Feed (Corn Gluten Feed And Brewers Grains) (Emergency Controls) (Scotland) (Revocation) Regulations 2007
Wednesday 11 July 2007
The purpose of the draft regulations is to transpose Commission Decision 2007/157/EC of 7 March 2007 repealing Commission Decision 2005/317/EC of 18 April 2005 introducing emergency controls on imports from the United States of America of maize products potentially containing or derived from the unauthorised GM line Bt10.

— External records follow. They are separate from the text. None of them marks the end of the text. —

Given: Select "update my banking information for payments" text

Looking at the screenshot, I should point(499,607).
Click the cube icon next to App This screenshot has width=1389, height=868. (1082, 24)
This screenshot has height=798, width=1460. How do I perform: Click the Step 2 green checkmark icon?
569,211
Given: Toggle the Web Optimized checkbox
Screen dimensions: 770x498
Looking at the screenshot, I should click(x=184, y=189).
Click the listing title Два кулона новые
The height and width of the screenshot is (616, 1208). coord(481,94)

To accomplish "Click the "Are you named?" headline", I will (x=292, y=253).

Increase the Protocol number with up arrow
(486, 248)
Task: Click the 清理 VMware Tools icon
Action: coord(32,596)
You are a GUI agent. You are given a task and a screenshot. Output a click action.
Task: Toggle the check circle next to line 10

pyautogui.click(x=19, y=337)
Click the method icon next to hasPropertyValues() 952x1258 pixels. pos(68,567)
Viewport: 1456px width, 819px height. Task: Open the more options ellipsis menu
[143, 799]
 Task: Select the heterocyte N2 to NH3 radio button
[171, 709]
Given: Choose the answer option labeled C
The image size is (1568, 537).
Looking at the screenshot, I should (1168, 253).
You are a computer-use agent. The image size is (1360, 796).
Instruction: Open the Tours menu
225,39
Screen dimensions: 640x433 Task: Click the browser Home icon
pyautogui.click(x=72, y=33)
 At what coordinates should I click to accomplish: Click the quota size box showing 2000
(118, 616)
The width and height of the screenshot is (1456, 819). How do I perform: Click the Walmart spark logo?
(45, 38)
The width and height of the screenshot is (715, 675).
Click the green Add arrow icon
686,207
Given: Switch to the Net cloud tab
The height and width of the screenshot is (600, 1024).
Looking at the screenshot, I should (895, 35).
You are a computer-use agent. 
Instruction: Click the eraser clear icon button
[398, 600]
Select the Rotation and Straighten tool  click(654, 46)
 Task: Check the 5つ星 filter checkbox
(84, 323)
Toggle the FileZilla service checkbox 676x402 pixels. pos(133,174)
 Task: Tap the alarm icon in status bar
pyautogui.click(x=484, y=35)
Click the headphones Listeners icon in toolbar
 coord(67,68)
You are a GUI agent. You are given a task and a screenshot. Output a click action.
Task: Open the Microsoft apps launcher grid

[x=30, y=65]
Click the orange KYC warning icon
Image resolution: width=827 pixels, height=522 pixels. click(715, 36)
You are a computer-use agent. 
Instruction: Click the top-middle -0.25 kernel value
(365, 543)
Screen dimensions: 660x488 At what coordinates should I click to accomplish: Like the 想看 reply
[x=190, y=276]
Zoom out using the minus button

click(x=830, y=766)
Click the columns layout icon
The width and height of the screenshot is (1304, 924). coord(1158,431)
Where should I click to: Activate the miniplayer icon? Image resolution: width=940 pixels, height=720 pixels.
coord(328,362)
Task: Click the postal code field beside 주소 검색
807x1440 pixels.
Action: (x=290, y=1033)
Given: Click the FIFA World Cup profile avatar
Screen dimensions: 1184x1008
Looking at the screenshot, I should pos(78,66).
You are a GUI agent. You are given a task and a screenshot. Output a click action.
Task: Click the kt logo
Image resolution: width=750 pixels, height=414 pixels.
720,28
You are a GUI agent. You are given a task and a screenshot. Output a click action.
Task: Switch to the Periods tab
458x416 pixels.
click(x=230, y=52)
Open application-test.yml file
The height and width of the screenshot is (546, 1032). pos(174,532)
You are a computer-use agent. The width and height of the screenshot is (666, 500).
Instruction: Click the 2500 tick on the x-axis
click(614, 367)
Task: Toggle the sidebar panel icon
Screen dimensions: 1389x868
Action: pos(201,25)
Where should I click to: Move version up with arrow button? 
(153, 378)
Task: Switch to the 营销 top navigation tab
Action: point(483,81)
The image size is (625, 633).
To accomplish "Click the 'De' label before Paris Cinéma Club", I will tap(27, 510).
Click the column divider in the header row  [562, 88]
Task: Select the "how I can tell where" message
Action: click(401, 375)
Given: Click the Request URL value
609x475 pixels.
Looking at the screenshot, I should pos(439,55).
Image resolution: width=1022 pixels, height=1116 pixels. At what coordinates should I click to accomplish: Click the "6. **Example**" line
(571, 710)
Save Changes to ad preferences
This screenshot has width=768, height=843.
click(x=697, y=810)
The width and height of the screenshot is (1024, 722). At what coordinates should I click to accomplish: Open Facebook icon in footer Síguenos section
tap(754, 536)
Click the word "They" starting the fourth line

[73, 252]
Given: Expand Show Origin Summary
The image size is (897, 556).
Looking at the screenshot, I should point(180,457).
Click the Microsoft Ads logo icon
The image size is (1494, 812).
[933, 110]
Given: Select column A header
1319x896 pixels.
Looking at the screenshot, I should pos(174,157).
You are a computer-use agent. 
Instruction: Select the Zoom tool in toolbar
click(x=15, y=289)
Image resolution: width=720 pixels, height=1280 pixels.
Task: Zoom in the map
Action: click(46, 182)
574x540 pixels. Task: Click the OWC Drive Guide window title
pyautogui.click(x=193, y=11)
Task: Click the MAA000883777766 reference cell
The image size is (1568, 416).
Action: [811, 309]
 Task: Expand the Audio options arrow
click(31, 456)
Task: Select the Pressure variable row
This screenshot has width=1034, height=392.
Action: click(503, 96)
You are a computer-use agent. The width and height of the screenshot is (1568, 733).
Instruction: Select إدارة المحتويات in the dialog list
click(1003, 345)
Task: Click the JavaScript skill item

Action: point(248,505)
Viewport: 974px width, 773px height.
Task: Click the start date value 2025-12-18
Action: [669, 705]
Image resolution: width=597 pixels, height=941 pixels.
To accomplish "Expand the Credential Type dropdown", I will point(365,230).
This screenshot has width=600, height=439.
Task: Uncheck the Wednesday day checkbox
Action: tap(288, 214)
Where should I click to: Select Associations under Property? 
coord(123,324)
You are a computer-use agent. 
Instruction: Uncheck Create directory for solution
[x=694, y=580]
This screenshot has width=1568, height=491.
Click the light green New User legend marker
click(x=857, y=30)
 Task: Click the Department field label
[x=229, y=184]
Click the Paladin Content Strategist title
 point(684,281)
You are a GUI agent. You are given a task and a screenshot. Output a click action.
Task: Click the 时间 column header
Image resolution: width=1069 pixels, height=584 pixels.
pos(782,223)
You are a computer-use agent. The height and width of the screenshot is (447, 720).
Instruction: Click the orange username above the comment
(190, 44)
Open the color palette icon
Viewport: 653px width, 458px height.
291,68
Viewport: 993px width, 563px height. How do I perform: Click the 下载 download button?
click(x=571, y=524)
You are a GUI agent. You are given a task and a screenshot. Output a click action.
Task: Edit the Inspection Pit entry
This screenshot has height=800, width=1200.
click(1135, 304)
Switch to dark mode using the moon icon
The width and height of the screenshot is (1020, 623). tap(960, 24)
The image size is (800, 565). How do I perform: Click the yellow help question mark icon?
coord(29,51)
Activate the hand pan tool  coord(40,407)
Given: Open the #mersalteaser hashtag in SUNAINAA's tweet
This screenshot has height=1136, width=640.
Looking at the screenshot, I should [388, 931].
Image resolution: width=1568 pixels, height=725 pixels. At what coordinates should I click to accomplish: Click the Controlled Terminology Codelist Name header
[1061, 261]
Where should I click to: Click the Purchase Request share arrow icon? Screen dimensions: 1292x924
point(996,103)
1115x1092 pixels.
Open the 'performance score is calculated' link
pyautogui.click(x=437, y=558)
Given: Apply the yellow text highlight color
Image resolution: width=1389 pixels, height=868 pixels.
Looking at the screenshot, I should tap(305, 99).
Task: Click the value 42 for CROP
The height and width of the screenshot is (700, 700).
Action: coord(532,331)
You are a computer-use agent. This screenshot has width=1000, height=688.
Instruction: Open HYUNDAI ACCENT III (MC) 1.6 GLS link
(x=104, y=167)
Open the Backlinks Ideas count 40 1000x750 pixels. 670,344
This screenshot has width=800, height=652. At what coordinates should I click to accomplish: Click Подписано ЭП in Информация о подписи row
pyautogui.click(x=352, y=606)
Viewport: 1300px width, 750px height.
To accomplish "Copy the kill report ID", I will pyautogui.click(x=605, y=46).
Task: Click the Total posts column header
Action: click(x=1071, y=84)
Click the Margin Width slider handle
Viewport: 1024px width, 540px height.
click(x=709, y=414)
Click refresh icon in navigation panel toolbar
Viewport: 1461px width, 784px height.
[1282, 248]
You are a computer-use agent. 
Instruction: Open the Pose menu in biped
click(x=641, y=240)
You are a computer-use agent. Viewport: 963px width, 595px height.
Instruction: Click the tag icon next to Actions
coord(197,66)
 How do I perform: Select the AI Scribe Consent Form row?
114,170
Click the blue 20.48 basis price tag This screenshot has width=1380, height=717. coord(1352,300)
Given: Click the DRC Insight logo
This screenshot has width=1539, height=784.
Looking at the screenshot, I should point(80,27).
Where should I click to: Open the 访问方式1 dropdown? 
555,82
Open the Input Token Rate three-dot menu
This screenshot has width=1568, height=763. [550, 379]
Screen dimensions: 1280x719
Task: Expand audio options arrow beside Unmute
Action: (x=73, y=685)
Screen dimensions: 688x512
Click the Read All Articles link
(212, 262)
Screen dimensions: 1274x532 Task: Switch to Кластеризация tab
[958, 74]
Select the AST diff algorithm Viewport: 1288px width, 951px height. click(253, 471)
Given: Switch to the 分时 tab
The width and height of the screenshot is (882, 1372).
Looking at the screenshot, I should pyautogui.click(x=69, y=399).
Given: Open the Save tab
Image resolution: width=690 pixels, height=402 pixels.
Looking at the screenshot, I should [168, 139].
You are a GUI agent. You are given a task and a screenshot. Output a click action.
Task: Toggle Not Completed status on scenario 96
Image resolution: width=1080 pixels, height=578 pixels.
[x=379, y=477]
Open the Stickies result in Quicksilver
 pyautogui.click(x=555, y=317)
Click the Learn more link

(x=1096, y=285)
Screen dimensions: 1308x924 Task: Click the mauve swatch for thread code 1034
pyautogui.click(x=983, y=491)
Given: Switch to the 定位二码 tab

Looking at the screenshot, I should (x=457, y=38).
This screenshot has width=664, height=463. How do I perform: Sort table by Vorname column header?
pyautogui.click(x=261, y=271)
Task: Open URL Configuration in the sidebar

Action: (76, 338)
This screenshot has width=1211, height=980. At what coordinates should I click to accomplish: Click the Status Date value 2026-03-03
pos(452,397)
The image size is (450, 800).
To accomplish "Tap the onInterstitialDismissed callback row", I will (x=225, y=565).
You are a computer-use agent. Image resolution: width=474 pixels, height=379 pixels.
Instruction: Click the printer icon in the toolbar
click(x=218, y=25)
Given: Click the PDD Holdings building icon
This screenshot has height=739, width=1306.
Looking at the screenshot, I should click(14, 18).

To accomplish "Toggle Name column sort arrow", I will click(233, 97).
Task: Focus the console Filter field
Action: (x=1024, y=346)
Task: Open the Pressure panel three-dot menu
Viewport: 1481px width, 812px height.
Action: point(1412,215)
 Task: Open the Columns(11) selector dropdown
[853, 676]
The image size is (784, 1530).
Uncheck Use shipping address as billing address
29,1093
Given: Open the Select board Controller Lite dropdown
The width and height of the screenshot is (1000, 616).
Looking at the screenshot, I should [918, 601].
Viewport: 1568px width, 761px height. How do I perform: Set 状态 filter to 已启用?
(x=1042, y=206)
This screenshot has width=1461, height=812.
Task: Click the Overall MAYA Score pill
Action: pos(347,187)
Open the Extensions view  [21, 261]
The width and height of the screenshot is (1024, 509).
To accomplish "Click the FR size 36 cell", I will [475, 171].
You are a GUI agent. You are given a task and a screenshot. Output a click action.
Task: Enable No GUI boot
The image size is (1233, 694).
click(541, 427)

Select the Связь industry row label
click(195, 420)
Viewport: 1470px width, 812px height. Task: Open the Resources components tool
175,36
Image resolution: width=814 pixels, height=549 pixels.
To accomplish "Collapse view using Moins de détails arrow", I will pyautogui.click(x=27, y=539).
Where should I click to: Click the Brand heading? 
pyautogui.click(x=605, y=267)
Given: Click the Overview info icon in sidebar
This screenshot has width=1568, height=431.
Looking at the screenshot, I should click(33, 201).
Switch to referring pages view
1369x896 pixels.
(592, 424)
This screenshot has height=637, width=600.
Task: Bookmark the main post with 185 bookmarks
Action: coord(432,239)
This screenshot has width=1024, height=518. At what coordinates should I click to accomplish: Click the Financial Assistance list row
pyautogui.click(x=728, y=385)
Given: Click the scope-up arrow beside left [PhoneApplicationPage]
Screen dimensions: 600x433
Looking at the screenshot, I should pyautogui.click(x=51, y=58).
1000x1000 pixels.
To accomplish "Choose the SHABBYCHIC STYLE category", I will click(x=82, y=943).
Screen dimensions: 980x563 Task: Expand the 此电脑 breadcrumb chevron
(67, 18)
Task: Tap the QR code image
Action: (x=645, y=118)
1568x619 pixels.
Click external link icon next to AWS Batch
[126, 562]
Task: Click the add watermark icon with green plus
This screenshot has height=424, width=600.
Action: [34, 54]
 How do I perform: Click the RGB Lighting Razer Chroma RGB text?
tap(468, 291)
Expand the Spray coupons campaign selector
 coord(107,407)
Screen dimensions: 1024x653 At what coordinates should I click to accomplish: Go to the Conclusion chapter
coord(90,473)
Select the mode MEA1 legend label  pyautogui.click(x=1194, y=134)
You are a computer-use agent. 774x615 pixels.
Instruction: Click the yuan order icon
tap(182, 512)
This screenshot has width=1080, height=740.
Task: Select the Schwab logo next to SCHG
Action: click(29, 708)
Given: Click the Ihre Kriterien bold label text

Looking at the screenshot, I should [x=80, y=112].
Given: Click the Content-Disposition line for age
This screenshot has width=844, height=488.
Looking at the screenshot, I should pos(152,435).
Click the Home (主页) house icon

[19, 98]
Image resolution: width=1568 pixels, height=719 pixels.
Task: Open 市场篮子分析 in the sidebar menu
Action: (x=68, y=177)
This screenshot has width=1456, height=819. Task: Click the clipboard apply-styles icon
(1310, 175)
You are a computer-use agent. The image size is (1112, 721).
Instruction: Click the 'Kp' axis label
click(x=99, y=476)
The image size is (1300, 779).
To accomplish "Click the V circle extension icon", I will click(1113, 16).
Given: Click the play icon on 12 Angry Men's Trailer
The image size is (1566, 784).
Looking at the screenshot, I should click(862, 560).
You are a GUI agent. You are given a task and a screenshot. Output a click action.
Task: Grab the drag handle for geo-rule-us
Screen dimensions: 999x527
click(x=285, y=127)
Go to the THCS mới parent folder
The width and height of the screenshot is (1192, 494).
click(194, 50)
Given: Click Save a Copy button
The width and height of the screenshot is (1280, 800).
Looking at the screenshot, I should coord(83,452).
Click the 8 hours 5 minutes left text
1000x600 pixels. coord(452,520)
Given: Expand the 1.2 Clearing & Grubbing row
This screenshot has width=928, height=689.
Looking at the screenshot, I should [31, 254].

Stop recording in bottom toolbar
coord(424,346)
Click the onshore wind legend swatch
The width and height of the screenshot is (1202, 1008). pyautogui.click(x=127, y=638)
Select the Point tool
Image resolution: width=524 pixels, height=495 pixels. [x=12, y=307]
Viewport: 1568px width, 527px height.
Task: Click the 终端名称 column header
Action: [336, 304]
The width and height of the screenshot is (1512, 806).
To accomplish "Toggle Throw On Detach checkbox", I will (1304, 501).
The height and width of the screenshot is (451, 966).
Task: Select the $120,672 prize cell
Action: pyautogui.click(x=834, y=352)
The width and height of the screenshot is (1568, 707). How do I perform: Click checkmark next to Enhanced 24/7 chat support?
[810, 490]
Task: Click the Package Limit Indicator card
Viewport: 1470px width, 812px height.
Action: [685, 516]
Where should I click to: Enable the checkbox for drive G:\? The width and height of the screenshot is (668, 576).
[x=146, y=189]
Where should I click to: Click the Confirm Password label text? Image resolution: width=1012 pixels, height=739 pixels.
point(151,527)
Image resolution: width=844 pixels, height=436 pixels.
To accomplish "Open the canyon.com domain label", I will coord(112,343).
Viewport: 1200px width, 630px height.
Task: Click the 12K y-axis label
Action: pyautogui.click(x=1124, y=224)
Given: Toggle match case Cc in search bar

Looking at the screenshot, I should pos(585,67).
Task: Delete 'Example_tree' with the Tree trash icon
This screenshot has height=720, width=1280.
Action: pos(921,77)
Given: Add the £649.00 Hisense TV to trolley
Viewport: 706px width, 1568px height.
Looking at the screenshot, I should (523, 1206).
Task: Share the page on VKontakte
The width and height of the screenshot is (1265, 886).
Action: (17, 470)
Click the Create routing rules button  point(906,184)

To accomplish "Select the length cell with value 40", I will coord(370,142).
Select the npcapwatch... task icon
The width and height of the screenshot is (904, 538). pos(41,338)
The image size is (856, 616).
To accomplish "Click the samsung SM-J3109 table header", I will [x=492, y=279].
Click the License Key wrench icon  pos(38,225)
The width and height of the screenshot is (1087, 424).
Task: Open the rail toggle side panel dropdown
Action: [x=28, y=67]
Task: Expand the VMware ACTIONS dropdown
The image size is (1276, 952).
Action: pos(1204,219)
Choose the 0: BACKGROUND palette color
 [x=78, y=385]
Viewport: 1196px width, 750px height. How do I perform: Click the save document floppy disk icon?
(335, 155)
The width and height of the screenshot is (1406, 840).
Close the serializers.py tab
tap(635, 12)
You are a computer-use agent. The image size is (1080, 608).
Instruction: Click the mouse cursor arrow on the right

All comments and views should be sent to:
Animal Food Chain & Novel Foods Branch
Food Standards Agency Scotland
6th Floor, St Magnus House
25 Guild Street
Aberdeen AB11 6NJ
Tel: 01224 285138
Fax: 01224 285168
Responses are requested by: 1 August 2007
Commission Decision 2007/157/EC was adopted following action within the USA to remove Bt10 maize from commercial use. Reports from Member States that, apart from one instance in May 2005, official inspections have not found traces of the Bt10 line in imports of maize products from the USA.
The Agency seeks comments on the repeal of the measures introduced to control potential imports of the unauthorised GM line Bt10.
Commission Decision 2005/317/EC was transposed into law in Scotland by the Feed (Corn Gluten Feed and Brewers Grains) (Emergency Controls) (Scotland) Regulations 2005, which came into force on 30 April 2005. These regulations required importers to provide an original certificate of analysis demonstrating that consignments of these maize products were free of Bt10 before they were first placed on the market.
Member States were required by the decision to undertake random sampling and analysis of consignments of corn gluten feed and brewers grains imported from the USA to verify the absence of Bt10. However, only one instance of Bt10 entering the European Union (EU) was ever detected, in May 2005, when the consignment in question was shipped from the USA before the results of its analysis for this unauthorised GM line were available.
Commission Decision 2005/317 was originally to be reviewed by 31 October 2005. However, the Standing Committee on the Food Chain and Animal Health agreed in October 2005 that in view of the absence of guarantees from the USA about the future treatment of maize harvests that might contain the Bt10 line, the Commission Decision should remain in force for the time being.
The position was reviewed again in January 2007, when it was noted that action had been taken in the USA to ensure that the Bt10 line would not be further propagated or distributed. The Standing Committee therefore agreed that Decision 2005/317/EC should be repealed. Member States were nevertheless required to undertake random sampling and analysis for a further six months to verify the absence of the Bt10 line.
Commission Decision 2007/157/EC was published in the Official Journal on 7 March 2007 and came into effect immediately. However, transposition and any consultation on the transposition has been delayed because of the elections to the Scottish Parliament and the Welsh Assembly.
Article 9 of European Commission Regulation 178/2002 on the general principles of food and feed law allows consultation to be dispensed with in cases of urgency, but the Food Standards Agency considered that it was questionable whether the decision warranted urgent action. The Agency therefore decided that action to transpose Commission Decision 2007/157/EC should be deferred until after the elections to the Scottish Parliament and the Welsh Assembly, and that there should then be a short consultation to allow interested parties time to comment on the issues concerned before the decision is transposed into national legislation.
The draft Feed (Corn Gluten Feed and Brewers Grains) (Emergency Controls) (Scotland) (Revocation) Regulations 2007 will apply only to Scotland. There will be separate but parallel regulations for England, Wales and Northern Ireland, which are subject to separate consultations.
This consultation has been prepared in accordance with the HM Government Code of Practice on Consultation, which states that a consultation must follow better regulation best practice, including carrying out an Impact Assessment (Regulatory Impact Assessment in Scotland). The assessment is included in the consultation documents.